╭─ Data
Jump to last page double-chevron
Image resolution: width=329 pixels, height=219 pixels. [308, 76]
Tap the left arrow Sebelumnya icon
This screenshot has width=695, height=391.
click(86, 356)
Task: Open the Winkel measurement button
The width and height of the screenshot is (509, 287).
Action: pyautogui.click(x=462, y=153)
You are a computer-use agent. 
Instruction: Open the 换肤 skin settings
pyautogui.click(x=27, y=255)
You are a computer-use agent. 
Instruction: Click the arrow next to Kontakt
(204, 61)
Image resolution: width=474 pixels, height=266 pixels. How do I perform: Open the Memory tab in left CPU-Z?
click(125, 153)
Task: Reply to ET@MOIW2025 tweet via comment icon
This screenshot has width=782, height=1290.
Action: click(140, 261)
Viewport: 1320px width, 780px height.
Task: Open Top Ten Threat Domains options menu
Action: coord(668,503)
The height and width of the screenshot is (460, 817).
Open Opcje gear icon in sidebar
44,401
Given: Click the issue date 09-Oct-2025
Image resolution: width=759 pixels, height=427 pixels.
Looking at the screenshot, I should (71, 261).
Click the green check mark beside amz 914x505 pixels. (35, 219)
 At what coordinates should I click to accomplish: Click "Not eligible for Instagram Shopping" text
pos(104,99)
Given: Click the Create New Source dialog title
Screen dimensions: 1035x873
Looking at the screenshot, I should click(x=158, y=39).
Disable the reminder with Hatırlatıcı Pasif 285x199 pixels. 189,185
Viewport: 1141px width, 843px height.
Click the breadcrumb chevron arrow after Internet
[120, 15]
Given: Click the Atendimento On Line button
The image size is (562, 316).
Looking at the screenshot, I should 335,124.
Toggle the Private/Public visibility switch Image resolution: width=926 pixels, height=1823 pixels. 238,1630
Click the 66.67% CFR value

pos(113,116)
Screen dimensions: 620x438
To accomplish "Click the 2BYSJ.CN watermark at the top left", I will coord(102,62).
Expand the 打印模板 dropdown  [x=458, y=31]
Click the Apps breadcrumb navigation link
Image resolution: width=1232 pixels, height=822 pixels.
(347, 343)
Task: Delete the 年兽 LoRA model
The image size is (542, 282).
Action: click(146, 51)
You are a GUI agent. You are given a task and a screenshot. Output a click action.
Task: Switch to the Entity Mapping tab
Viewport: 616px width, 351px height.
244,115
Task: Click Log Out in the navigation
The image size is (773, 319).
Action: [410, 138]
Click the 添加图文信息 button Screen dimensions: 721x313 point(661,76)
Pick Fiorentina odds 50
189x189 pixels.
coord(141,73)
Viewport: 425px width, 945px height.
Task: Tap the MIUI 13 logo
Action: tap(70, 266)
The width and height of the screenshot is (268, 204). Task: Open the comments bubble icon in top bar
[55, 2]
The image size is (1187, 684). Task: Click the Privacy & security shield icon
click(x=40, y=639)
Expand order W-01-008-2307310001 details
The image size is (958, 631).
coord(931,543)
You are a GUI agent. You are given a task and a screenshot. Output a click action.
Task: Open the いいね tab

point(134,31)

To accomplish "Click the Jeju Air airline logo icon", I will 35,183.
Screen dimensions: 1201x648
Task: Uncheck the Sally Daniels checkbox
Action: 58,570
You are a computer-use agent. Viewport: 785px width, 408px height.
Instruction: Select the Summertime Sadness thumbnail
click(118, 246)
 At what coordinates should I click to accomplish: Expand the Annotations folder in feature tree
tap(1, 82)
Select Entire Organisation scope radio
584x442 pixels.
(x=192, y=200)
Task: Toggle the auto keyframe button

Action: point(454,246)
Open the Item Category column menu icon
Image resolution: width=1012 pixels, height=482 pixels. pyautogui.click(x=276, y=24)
╰─
What you need to do:
Go through the entries and restate each one exactly.

Response to this task:
Jump to last page double-chevron
Image resolution: width=329 pixels, height=219 pixels. [308, 76]
Tap the left arrow Sebelumnya icon
This screenshot has width=695, height=391.
click(86, 356)
Task: Open the Winkel measurement button
The width and height of the screenshot is (509, 287).
Action: pyautogui.click(x=462, y=153)
You are a computer-use agent. 
Instruction: Open the 换肤 skin settings
pyautogui.click(x=27, y=255)
You are a computer-use agent. 
Instruction: Click the arrow next to Kontakt
(204, 61)
Image resolution: width=474 pixels, height=266 pixels. How do I perform: Open the Memory tab in left CPU-Z?
click(125, 153)
Task: Reply to ET@MOIW2025 tweet via comment icon
This screenshot has width=782, height=1290.
Action: click(140, 261)
Viewport: 1320px width, 780px height.
Task: Open Top Ten Threat Domains options menu
Action: coord(668,503)
The height and width of the screenshot is (460, 817).
Open Opcje gear icon in sidebar
44,401
Given: Click the issue date 09-Oct-2025
Image resolution: width=759 pixels, height=427 pixels.
Looking at the screenshot, I should (71, 261).
Click the green check mark beside amz 914x505 pixels. (35, 219)
 At what coordinates should I click to accomplish: Click "Not eligible for Instagram Shopping" text
pos(104,99)
Given: Click the Create New Source dialog title
Screen dimensions: 1035x873
Looking at the screenshot, I should click(x=158, y=39).
Disable the reminder with Hatırlatıcı Pasif 285x199 pixels. 189,185
Viewport: 1141px width, 843px height.
Click the breadcrumb chevron arrow after Internet
[120, 15]
Given: Click the Atendimento On Line button
The image size is (562, 316).
Looking at the screenshot, I should 335,124.
Toggle the Private/Public visibility switch Image resolution: width=926 pixels, height=1823 pixels. 238,1630
Click the 66.67% CFR value

pos(113,116)
Screen dimensions: 620x438
To accomplish "Click the 2BYSJ.CN watermark at the top left", I will coord(102,62).
Expand the 打印模板 dropdown  [x=458, y=31]
Click the Apps breadcrumb navigation link
Image resolution: width=1232 pixels, height=822 pixels.
(347, 343)
Task: Delete the 年兽 LoRA model
The image size is (542, 282).
Action: click(146, 51)
You are a GUI agent. You are given a task and a screenshot. Output a click action.
Task: Switch to the Entity Mapping tab
Viewport: 616px width, 351px height.
244,115
Task: Click Log Out in the navigation
The image size is (773, 319).
Action: [410, 138]
Click the 添加图文信息 button Screen dimensions: 721x313 point(661,76)
Pick Fiorentina odds 50
189x189 pixels.
coord(141,73)
Viewport: 425px width, 945px height.
Task: Tap the MIUI 13 logo
Action: tap(70, 266)
The width and height of the screenshot is (268, 204). Task: Open the comments bubble icon in top bar
[55, 2]
The image size is (1187, 684). Task: Click the Privacy & security shield icon
click(x=40, y=639)
Expand order W-01-008-2307310001 details
The image size is (958, 631).
coord(931,543)
You are a GUI agent. You are given a task and a screenshot. Output a click action.
Task: Open the いいね tab

point(134,31)

To accomplish "Click the Jeju Air airline logo icon", I will 35,183.
Screen dimensions: 1201x648
Task: Uncheck the Sally Daniels checkbox
Action: 58,570
You are a computer-use agent. Viewport: 785px width, 408px height.
Instruction: Select the Summertime Sadness thumbnail
click(118, 246)
 At what coordinates should I click to accomplish: Expand the Annotations folder in feature tree
tap(1, 82)
Select Entire Organisation scope radio
584x442 pixels.
(x=192, y=200)
Task: Toggle the auto keyframe button

Action: point(454,246)
Open the Item Category column menu icon
Image resolution: width=1012 pixels, height=482 pixels. pyautogui.click(x=276, y=24)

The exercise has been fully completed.